▶ **What to produce**:
Using the records that follow, work out how many lines hold the string "link" and provide that number only.

▶ **Data to use**:
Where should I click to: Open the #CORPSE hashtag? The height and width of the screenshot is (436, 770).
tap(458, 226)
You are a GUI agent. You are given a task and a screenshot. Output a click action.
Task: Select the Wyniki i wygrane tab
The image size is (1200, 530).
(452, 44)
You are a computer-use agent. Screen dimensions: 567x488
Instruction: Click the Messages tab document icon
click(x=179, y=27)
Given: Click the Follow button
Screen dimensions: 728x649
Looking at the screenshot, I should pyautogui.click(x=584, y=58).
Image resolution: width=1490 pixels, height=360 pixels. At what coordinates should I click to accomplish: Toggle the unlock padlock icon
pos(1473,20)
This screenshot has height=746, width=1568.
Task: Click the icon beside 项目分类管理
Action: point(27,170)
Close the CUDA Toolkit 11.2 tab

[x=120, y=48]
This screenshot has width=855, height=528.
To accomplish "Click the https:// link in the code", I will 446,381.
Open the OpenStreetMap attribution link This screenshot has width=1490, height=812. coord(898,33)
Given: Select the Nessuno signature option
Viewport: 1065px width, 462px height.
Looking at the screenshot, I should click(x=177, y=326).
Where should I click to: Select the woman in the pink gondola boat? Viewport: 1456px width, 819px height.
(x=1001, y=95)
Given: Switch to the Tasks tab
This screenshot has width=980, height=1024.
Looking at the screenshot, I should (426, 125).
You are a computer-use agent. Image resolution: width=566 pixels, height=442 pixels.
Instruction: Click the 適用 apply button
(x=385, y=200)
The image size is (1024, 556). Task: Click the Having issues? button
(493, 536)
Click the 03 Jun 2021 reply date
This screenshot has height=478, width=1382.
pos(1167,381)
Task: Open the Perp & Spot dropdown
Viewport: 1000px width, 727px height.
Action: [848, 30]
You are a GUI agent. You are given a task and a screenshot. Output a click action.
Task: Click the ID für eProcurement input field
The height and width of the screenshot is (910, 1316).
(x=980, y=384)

▶ **Answer space**:
2